**Assignment:** Check every line below, and copy those that include "agent".

**Exercise data:**
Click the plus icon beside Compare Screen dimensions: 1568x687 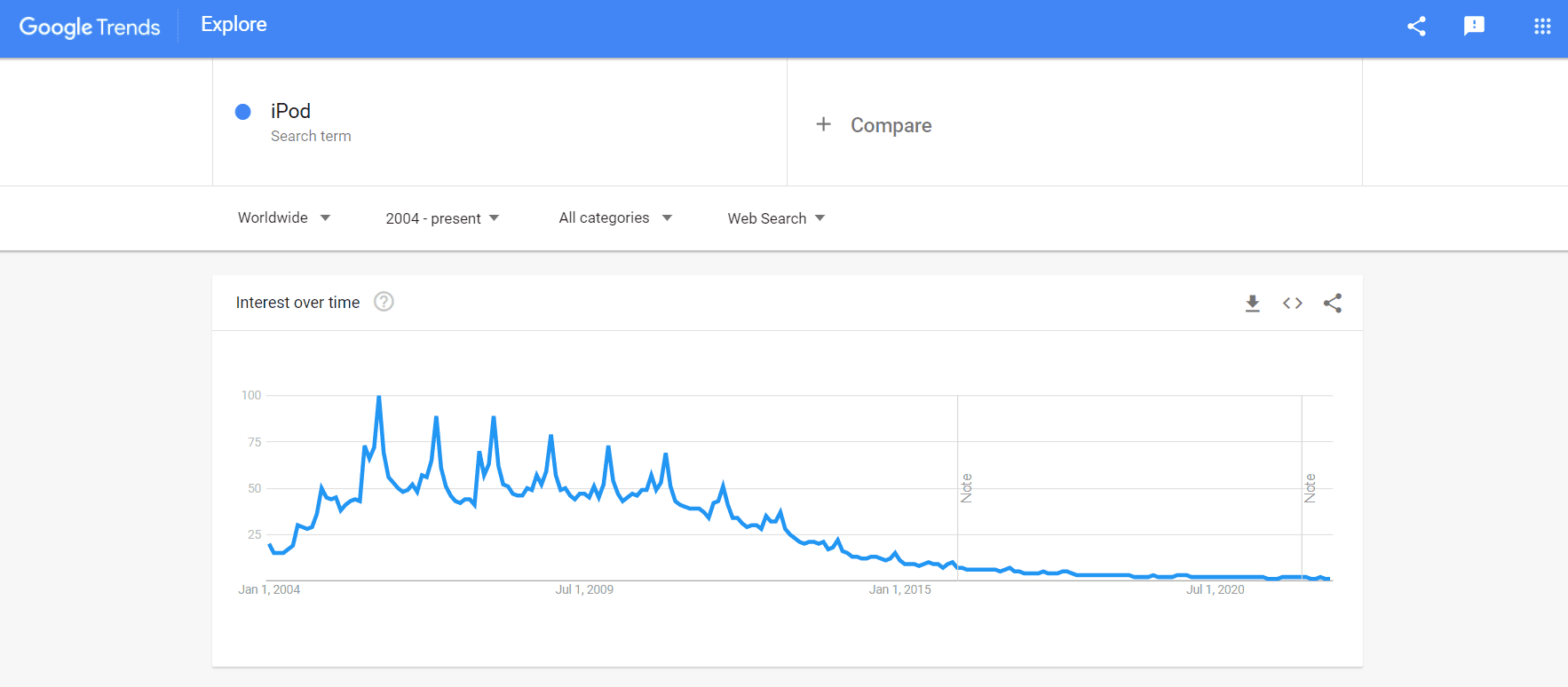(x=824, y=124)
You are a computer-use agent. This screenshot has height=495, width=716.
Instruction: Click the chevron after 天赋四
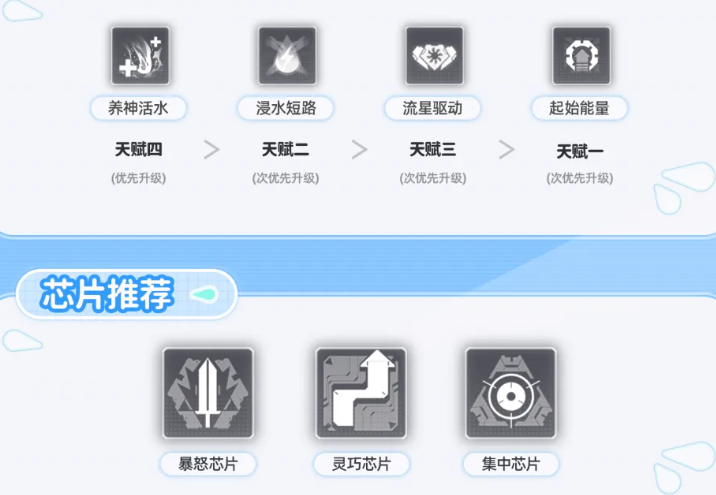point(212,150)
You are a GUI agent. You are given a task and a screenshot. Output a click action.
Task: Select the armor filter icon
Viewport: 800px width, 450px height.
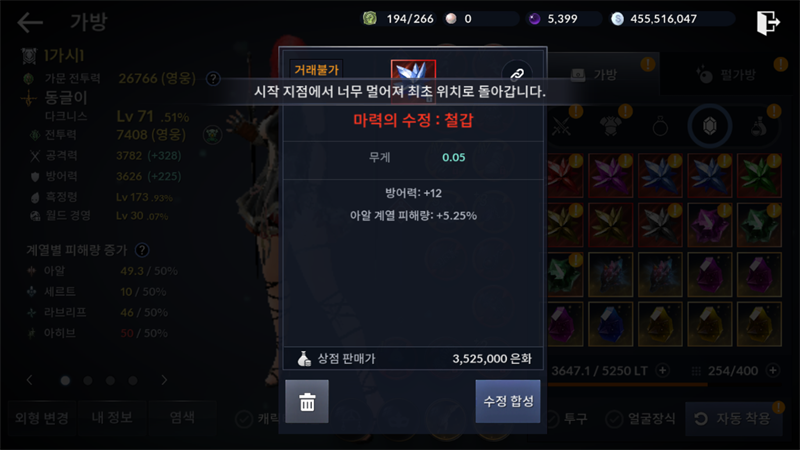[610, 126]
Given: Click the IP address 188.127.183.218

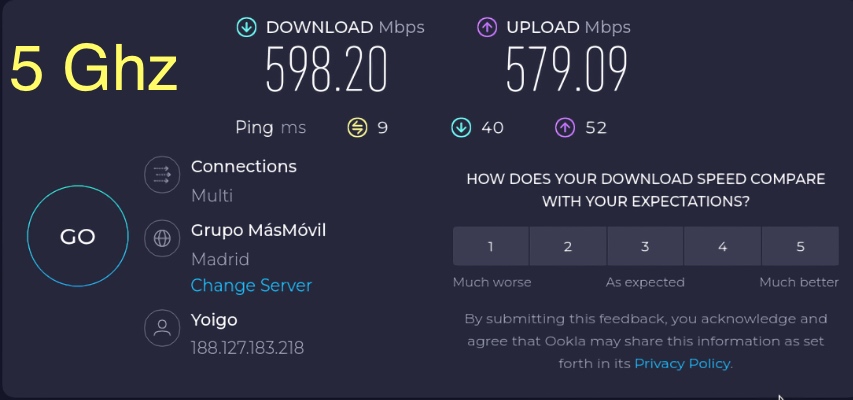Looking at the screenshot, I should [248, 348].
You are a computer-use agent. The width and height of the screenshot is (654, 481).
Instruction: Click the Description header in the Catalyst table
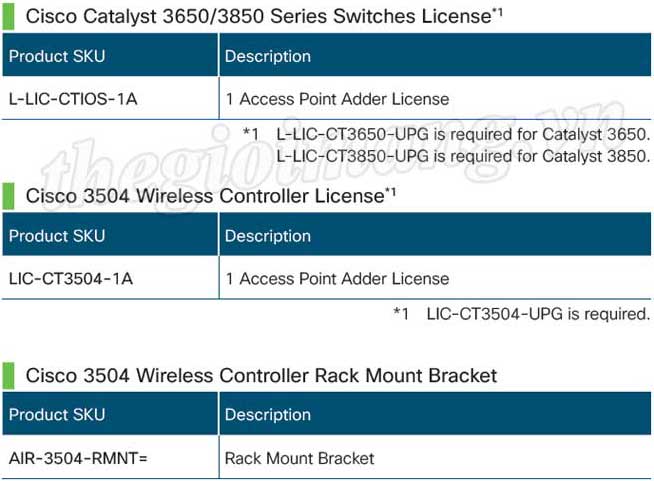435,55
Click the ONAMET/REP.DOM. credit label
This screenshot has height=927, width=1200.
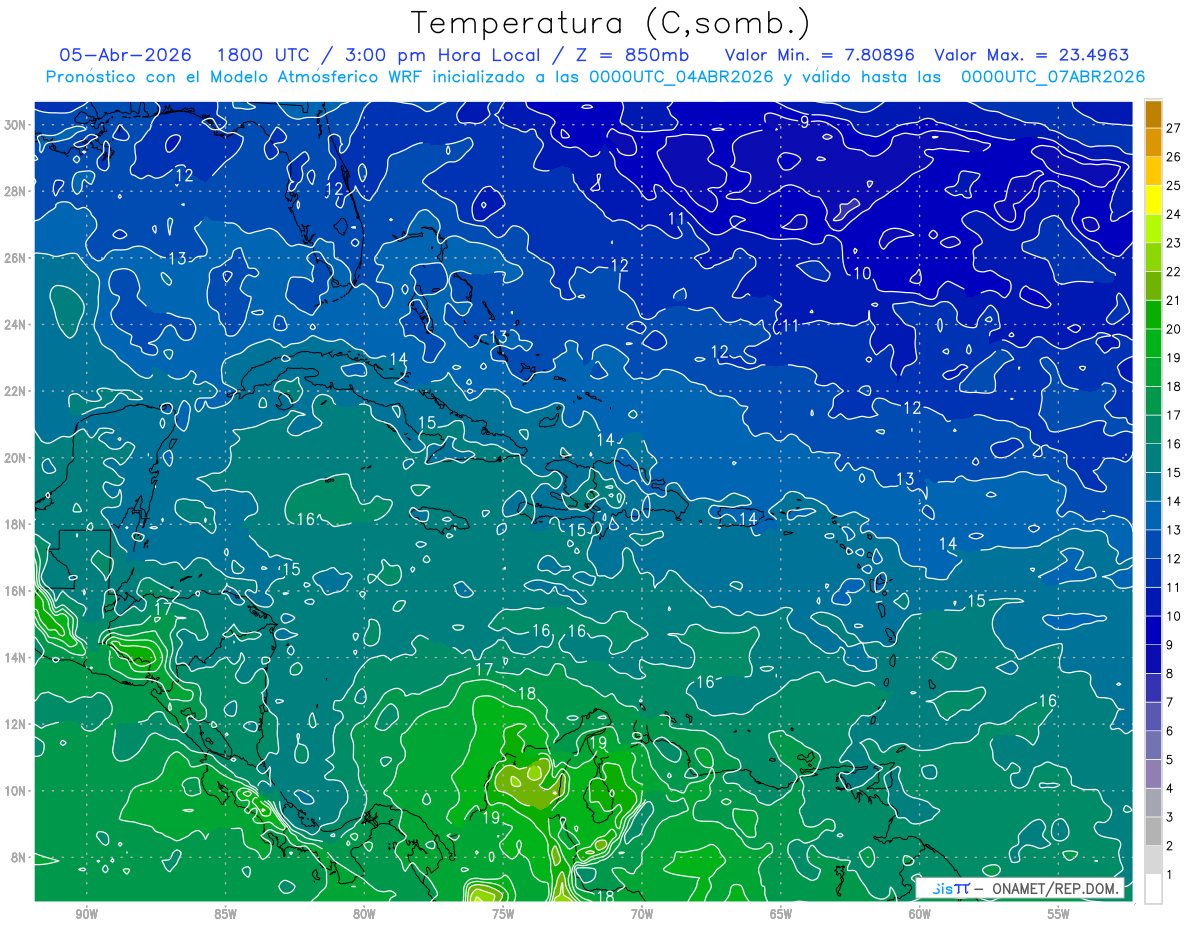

**Final answer:**
You are a computer-use agent. This screenshot has height=495, width=716.
You are a GUI agent. You are given a task and a screenshot. Output a click action.
You are a computer-use agent. The width and height of the screenshot is (654, 481).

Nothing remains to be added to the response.